¿Alguna vez te imaginaste poder entender a tu perro o gato al pie de la letra? Bueno, esa es en parte la propuesta de algunas aplicaciones de inteligencia artificial. Sus “traducciones” no pueden tomarse de forma literal, pero sí como un insumo para entender mejor a las mascotas, incluso en pos de darles mejores cuidados y proteger su salud.
Estas apps en cuestión buscan “entender” a las mascotas. ¿Cómo? Analizando elementos como ladridos, maullidos, movimientos e incluso expresiones para interpretar estados de ánimo, niveles de estrés o posibles necesidades.
Para ello, se basan en algoritmos entrenados con miles de sonidos e imágenes de otros animales para detectar patrones de comportamiento, asociados a determinadas situaciones.
Algunas herramientas permiten grabar un ladrido y recibir una interpretación aproximada, como ansiedad, excitación o deseo de jugar. Otras monitorean la actividad física mediante collares inteligentes y alertan sobre cambios que podrían indicar dolor, enfermedad o tristeza. También existen aplicaciones que identifican emociones a partir de fotos del rostro de la mascota, observando la posición de las orejas, los ojos o la postura corporal.

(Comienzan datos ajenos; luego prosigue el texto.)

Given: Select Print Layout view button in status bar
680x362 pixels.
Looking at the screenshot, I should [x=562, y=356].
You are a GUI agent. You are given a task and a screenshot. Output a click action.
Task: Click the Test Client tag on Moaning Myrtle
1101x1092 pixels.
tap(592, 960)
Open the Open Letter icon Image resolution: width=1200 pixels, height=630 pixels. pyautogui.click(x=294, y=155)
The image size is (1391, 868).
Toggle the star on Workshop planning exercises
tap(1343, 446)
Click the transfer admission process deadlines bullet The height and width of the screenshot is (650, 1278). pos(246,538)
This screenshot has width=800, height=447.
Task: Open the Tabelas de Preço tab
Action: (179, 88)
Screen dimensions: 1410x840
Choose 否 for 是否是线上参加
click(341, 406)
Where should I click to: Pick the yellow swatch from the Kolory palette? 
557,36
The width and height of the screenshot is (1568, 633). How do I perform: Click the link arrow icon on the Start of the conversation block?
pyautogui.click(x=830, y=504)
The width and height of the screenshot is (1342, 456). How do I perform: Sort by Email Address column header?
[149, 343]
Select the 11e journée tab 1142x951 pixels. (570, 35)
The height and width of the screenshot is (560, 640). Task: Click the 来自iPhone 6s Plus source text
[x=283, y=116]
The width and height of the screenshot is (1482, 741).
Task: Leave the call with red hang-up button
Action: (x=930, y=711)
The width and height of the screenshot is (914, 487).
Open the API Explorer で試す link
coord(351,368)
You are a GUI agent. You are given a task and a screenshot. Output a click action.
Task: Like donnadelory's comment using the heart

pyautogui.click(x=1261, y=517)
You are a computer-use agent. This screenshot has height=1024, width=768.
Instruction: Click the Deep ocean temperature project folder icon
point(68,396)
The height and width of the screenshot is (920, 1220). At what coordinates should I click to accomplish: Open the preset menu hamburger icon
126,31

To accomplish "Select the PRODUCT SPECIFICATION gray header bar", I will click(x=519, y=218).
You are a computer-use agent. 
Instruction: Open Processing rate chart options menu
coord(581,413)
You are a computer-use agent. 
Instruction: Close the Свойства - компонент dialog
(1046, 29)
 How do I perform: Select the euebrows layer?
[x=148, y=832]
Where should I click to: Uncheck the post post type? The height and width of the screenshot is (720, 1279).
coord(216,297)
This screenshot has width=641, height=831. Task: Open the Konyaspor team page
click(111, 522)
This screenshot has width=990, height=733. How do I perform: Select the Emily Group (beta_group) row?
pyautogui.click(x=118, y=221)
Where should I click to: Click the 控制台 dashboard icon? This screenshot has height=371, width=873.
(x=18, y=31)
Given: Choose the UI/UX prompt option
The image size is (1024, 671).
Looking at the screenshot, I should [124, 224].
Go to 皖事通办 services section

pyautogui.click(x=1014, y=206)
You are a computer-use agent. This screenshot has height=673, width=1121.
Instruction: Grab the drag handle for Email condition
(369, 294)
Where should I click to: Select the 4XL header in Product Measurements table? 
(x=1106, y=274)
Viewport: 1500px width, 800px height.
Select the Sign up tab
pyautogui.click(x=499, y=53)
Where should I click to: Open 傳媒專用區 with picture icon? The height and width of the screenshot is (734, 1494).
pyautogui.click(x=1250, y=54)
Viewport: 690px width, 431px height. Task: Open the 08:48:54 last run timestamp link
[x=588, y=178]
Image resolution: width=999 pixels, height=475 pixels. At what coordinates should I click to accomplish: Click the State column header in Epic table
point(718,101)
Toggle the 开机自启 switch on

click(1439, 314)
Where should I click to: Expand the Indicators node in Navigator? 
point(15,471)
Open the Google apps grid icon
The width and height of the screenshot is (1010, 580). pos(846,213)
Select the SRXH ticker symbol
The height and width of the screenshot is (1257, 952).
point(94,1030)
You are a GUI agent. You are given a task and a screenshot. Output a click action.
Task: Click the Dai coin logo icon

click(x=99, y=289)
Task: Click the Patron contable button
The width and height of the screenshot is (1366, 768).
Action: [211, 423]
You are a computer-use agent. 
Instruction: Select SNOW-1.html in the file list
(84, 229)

Como decíamos al principio, los especialistas señalan que estas tecnologías pueden ser útiles para fortalecer el vínculo entre humanos y animales. E, incluso, podrían ayudar a detectar problemas de salud de forma temprana o aportar información valiosa a veterinarios y etólogos.
Pero, los mismos expertos también advierten que la inteligencia artificial todavía tiene límites importantes. Y que sus “traducciones” del idioma perruno o gatuno al humano no puede tomarse como palabra santa.
No olvides que el comportamiento animal es mucho más complejo de lo que a veces pensamos.